The city announced significant restructuring to municipal departments, including the elimination of several senior management positions.

It sounds as though some of the corner offices at the new city hall annex are going to be up for grabs.

Nanaimo’s city manager Ted Swabey announced this week significant restructuring to municipal departments, including the elimination of several senior management positions.

It’s hard to know, today, what sort of effect the shakeup will have on the delivery of services to residents tomorrow, but it seems as though these changes will be for the better.

It helps that the restructuring sounds sensible. Separating arts and culture from parks and recreation is something that probably should have been done long ago. Theatres and sports fields simply appeal to different users and they require different approaches and different kinds of decision-making.

So we like the idea of the city refreshing its departments, but what we really like is that this isn’t just about appearances – there is action, too. The city intends to reorganize a handful of its mandates and services while at the same time managing to reduce some of its highest-paid positions in the process.

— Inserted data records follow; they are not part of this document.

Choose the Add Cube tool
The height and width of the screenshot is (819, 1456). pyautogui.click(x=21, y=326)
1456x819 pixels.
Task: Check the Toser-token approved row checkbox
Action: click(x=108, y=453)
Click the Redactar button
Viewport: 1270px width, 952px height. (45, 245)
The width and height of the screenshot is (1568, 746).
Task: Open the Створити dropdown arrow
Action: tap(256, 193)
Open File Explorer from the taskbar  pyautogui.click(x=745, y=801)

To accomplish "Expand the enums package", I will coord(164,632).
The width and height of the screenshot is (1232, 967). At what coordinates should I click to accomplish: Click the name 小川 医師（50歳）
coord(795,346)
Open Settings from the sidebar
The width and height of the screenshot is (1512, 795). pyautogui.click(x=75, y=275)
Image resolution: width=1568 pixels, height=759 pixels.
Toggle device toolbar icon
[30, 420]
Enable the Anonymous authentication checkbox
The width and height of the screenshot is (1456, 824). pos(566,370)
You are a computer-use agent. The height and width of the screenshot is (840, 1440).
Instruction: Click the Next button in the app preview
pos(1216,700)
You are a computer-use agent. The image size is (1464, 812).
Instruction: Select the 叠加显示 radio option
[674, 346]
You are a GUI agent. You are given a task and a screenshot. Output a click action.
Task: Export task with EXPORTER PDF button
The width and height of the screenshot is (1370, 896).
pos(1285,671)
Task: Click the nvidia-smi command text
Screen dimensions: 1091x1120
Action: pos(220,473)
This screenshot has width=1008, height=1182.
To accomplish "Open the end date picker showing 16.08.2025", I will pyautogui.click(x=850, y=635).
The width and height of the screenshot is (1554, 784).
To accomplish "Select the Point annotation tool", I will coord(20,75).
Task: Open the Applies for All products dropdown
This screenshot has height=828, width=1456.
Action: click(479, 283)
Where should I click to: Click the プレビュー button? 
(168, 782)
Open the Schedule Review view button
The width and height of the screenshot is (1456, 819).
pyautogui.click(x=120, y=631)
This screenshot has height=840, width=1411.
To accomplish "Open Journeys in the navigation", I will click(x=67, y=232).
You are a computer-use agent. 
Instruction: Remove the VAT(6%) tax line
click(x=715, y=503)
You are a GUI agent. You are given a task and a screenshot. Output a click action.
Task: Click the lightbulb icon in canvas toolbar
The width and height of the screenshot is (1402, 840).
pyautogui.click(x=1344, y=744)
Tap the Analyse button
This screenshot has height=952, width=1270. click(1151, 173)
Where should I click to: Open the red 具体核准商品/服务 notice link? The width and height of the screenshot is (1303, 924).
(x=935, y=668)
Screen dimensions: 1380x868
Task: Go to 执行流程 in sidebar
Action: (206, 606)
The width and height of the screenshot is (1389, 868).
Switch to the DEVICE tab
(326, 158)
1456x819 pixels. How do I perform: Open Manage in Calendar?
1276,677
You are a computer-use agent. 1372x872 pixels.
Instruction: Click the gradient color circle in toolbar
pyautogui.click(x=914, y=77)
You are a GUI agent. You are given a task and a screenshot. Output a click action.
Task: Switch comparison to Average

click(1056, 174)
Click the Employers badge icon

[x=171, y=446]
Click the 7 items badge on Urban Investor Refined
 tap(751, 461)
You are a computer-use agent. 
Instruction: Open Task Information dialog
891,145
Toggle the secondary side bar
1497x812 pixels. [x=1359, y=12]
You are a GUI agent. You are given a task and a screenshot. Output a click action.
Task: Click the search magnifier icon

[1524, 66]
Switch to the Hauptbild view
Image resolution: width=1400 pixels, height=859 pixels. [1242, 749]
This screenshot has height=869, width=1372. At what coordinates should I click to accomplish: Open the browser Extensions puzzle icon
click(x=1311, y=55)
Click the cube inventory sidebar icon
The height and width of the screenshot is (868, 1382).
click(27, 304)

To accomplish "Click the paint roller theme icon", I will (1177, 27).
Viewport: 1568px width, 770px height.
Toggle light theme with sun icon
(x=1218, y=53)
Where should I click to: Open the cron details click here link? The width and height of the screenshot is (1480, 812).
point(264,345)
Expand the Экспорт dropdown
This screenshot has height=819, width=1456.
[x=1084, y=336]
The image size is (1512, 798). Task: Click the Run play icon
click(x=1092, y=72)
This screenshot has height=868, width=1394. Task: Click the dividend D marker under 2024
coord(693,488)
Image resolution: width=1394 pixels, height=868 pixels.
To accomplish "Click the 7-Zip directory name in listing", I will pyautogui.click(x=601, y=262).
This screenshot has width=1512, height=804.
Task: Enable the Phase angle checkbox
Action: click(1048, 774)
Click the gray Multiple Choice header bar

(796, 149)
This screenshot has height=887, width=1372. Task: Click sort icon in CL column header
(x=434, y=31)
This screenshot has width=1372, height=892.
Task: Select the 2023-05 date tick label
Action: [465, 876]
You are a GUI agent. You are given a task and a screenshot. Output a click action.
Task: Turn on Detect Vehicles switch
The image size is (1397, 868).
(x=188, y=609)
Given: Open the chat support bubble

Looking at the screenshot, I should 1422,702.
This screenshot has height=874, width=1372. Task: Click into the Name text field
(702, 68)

We taxpayers can always use a break, but we rarely get it. There are invariably dams to patch and reservoirs to dig and coal holes to fill, and none of these projects come cheap. If we can save $1 million a year on senior staff salaries, of course that will help when it comes time to try to balance a budget.

In difficult economic times, private companies are sometimes forced to lay off staff, and they find a way to continue to get the job done. We should have every expectation that our municipality will handle any staffing challenges just as deftly.

We just have one question, though. In retrospect, did we need to build so many corner offices at the annex?